New Ordinances Even More Restrictive of Landlords — Minneapolis and Oakland
As several major metropolitan areas have enacted — or are considering — similar ordinances, we are urging our multifamily owners to closely monitor municipal and state legislation in their markets. Critically, the fair chance ordinances implemented by other municipalities since the Yim decision have been more burdensome than the Seattle example, indicating that a trend towards greater restriction may be emerging.

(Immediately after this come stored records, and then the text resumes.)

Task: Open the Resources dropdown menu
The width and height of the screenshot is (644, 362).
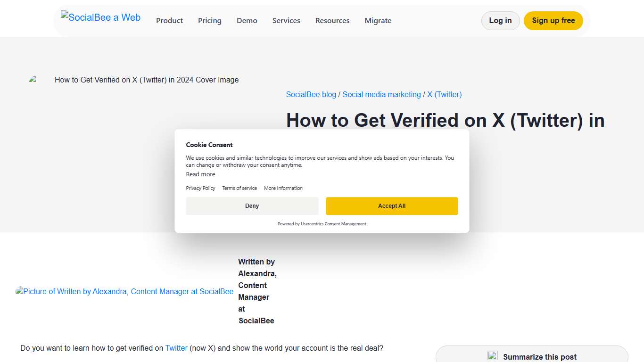Action: (332, 20)
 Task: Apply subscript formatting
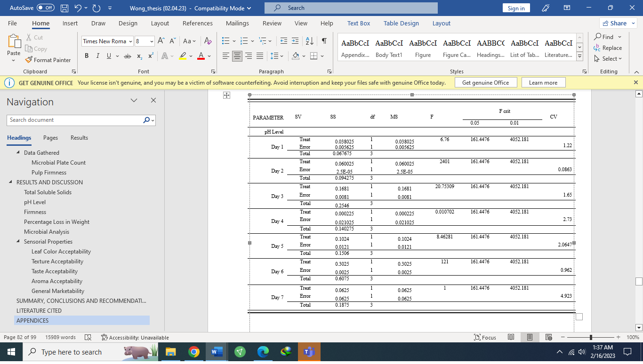pos(139,55)
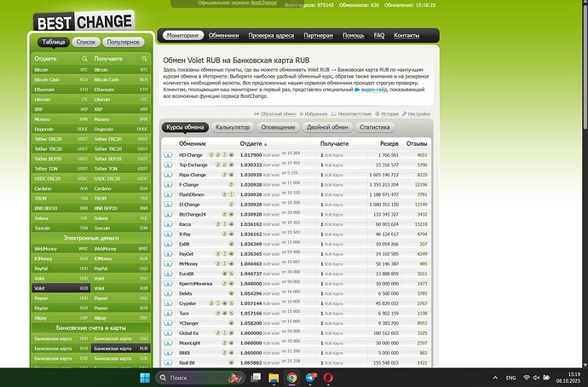Switch left panel to Популярное view
588x387 pixels.
124,41
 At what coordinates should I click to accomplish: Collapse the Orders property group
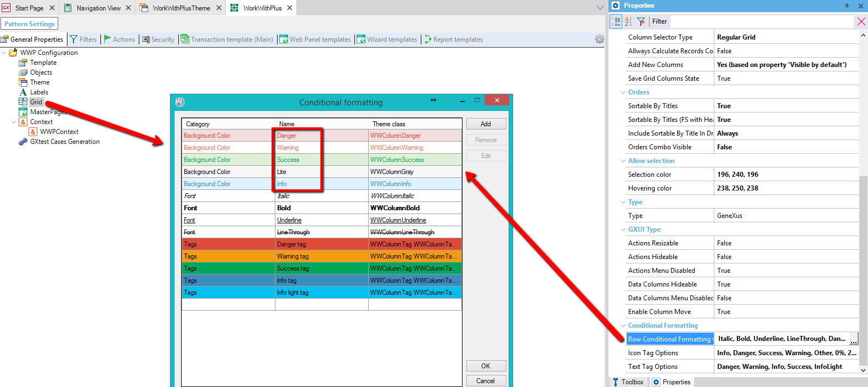(x=623, y=92)
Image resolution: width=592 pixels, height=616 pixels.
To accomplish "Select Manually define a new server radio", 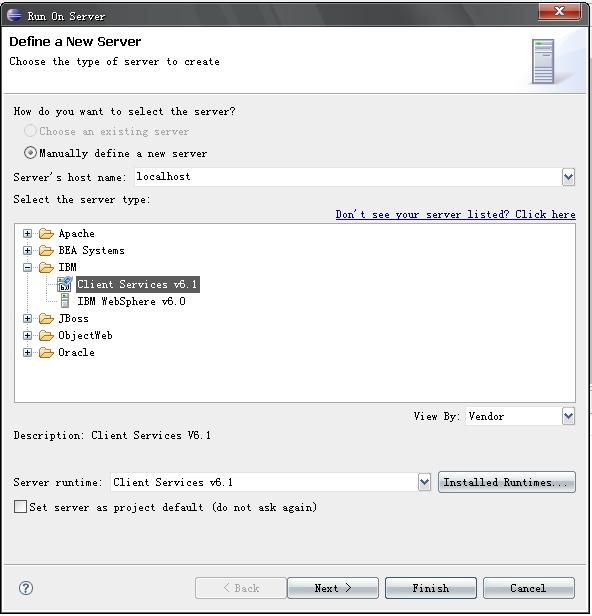I will click(30, 152).
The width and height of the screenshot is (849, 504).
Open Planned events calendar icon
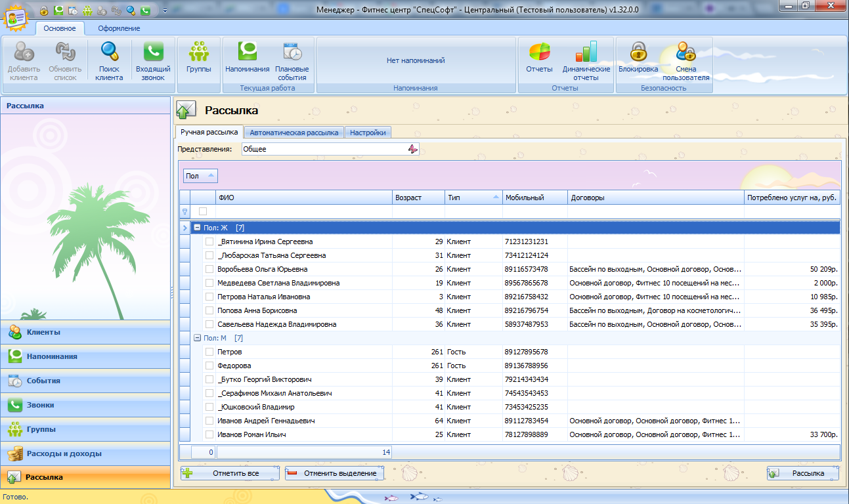click(x=292, y=53)
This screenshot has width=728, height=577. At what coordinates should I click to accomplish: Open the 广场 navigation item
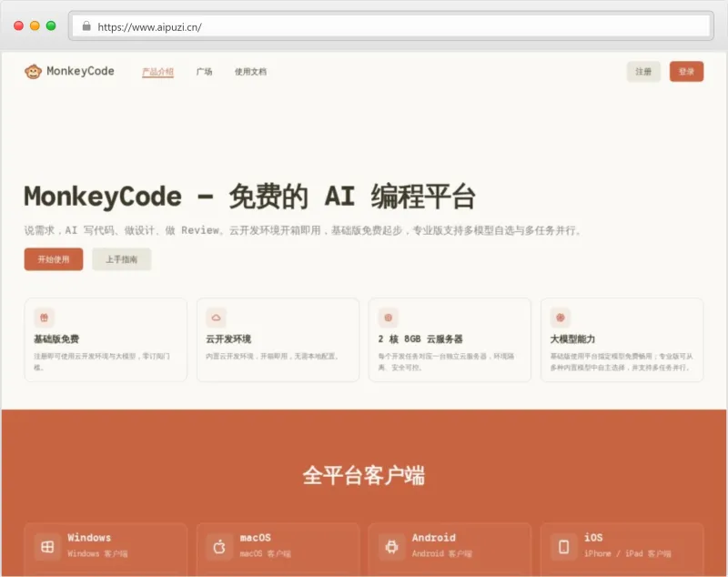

The Minneapolis Fair Chance Ordinance, which becomes effective for the majority of landlords on June 1, 2020, generally prohibits landlords from rejecting applicants on the following grounds, unless the landlord conducts a costly and time-intensive “individualized assessment” of each applicant before rejecting the applicant:
- Committed first-degree murder, arson, robbery, criminal sexual conduct, or kidnapping, so long as the conviction is at least 10 years old;
- Committed lesser felonies, so long as the conviction is at least seven years old;
- Committed misdemeanors or suffered evictions, so long as the conviction or judgment is at least three years old;
- Settled an eviction action more than one year ago;
- Won or had an eviction action dismissed;
- Have insufficient rental or credit history; or
- Have poor credit scores.
Oakland also has enacted a Fair Chance Ordinance that wholesale prohibits landlords from requesting, obtaining, or considering a tenant or tenant-applicant’s criminal history. While there are carve outs for certain sex and drug offenses, these exceptions apply only where: (i) the landlord informs the tenant-applicant of the types of criminal history it will be seeking and affords the tenant-applicant an opportunity to withdraw its application, and (ii) the landlord provides the tenant-applicant a signed lease conditioned only upon a criminal history check. Additionally, the Oakland ordinance requires landlords to provide tenant-applicants with notices regarding filing a complaint with the city and mandates that landlords demonstrate fair housing compliance annually. In addition to monetary penalties, failure to comply with the Oakland ordinance can result in criminal penalties for the landlord.
The objections to these fair chance ordinances are premised on two legal grounds: (1) violation of substantive due process and (2) violation of free speech rights.
The substantive due process objection questions whether the government’s method of depriving a person of life, liberty, or property is justified. Here, the determinative question is whether the means employed are unreasonable, overbroad, or unduly burdensome in relation to the objective. In Yim, the landlords argued that the disposition of real property is a fundamental right, for which the courts should apply a more strict substantive due process analysis, under which the ordinance should fail.
The free speech objection questions whether the ordinance unduly restricts a landlord’s right to freely communicate with prospective and existing tenants. In Yim, the landlords argued that the prohibition of seeking truthful information regarding criminal backgrounds violated their free speech rights. Here, landlords, as commercial enterprises, have the right to protect such communications because they serve individual and societal interests in assuring informed and reliable decision-making.
Since the Washington State Supreme Court’s decision in Yim, the landlords have filed an appeal to the United States Supreme Court. The Court has the discretion to hear this appeal. Given its recently renewed focus on property rights, along with the underlying constitutional issues and broad import of the case, we are relatively confident the Supreme Court will accept the appeal. We will know if the Court decides to hear the appeal on April 16, 2020 and report back.